John Fox on AI safety
John Fox is an interdisciplinary scientist with theoretical interests in AI and computer science, and an applied focus in medicine and medical software engineering. After training in experimental psychology at Durham and Cambridge Universities and post-doctoral fellowships at CMU and Cornell in the USA and UK (MRC) he joined the Imperial Cancer Research Fund (now Cancer Research UK) in 1981 as a researcher in medical AI. The group’s research was explicitly multidisciplinary and it subsequently made significant contributions in basic computer science, AI and medical informatics, and developed a number of successful technologies which have been commercialised.
In 1996 he and his team were awarded the 20th Anniversary Gold Medal of the European Federation of Medical Informatics for the development of PROforma, arguably the first formal computer language for modeling clinical decision and processes. Fox has published widely in computer science, cognitive science and biomedical engineering, and was the founding editor of the Knowledge Engineering Review (Cambridge University Press). Recent publications include a research monograph Safe and Sound: Artificial Intelligence in Hazardous Applications (MIT Press, 2000) which deals with the use of AI in safety-critical fields such as medicine.
Luke Muehlhauser: You’ve spent many years studying AI safety issues, in particular in medical contexts, e.g. in your 2000 book with Subrata Das, Safe and Sound: Artificial Intelligence in Hazardous Applications. What kinds of AI safety challenges have you focused on in the past decade or so?
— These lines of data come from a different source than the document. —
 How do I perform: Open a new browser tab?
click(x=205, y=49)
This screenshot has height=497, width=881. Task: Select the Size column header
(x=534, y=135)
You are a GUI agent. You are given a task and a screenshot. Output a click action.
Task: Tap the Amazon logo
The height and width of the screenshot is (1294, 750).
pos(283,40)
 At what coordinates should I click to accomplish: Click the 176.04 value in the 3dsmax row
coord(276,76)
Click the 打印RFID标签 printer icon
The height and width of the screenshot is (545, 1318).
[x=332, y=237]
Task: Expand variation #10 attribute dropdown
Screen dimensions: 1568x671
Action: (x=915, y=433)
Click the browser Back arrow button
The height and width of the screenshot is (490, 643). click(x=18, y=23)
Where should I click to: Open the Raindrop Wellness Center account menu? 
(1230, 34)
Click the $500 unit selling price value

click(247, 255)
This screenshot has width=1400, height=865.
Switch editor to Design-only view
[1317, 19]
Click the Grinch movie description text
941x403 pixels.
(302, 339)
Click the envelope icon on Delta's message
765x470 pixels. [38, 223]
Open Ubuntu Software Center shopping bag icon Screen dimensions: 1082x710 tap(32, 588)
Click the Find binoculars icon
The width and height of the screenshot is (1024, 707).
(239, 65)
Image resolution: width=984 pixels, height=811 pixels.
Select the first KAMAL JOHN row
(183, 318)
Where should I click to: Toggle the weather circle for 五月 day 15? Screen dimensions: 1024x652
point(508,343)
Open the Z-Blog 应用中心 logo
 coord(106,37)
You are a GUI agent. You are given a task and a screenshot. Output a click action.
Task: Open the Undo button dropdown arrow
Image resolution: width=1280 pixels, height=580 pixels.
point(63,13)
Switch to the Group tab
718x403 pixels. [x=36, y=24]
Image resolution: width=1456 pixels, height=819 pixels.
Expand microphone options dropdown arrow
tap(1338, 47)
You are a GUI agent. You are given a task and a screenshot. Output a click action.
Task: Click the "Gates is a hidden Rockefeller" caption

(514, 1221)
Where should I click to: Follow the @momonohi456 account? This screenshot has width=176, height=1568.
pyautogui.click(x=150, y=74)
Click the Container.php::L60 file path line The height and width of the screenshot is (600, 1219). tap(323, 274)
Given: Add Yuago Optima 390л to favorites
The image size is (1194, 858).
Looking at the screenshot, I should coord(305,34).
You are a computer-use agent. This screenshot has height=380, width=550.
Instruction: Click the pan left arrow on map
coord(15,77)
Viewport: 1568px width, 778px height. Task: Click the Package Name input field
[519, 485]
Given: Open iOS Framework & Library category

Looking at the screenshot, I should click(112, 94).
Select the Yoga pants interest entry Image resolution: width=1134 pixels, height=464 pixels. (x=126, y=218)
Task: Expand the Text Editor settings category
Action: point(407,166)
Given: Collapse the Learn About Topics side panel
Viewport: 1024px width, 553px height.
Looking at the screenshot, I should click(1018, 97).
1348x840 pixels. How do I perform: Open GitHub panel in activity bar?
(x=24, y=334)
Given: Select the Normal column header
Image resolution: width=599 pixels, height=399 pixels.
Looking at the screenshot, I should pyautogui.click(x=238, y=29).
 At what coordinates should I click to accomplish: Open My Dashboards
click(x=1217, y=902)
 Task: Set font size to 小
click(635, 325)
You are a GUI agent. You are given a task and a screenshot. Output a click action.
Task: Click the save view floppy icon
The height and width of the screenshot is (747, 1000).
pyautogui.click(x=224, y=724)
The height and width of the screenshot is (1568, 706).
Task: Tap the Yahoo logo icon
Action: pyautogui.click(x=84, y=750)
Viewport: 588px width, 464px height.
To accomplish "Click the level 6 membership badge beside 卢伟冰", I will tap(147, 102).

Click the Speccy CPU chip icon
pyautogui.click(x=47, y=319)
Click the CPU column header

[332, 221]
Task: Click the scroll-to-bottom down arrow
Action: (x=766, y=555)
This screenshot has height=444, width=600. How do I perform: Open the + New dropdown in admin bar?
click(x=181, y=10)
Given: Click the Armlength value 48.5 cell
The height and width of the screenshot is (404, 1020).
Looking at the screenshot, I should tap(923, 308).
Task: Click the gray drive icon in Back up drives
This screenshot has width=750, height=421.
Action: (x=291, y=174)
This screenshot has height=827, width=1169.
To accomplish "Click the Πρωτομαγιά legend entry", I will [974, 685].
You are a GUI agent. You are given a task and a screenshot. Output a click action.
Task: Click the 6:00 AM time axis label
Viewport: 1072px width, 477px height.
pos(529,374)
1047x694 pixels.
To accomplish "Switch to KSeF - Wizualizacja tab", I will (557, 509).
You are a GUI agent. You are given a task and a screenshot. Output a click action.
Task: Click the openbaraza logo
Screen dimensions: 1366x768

John Fox: From my first research job, as a post-doc with AI founders Allen Newell and Herb Simon at CMU, I have been interested in computational theories of high level cognition. As a cognitive scientist I have been interested in theories that subsume a range of cognitive functions, from perception and reasoning to the uses of knowledge in autonomous decision-making. After I came back to the UK in 1975 I began to combine my theoretical interests with the practical goals of designing and deploying AI systems in medicine.
Since our book was published in 2000 I have been committed to testing the ideas in it by designing and deploying many kind of clinical systems, and demonstrating that AI techniques can significantly improve quality and safety of clinical decision-making and process management. Patient safety is fundamental to clinical practice so, alongside the goals of building systems that can improve on human performance, safety and ethics have always been near the top of my research agenda.
Luke Muehlhauser: Was it straightforward to address issues like safety and ethics in practice?
John Fox: While our concepts and technologies have proved to be clinically successful we have not achieved everything we hoped for. Our attempts to ensure, for example, that practical and commercial deployments of AI technologies should explicitly honor ethical principles and carry out active safety management have not yet achieved the traction that we need to achieve. I regard this as a serious cause for concern, and unfinished business in both scientific and engineering terms.
The next generation of large-scale knowledge based systems and software agents that we are now working on will be more intelligent and will have far more autonomous capabilities than current systems. The challenges for human safety and ethical use of AI that this implies are beginning to mirror those raised by the singularity hypothesis. We have much to learn from singularity researchers, and perhaps our experience in deploying autonomous agents in human healthcare will offer opportunities to ground some of the singularity debates as well.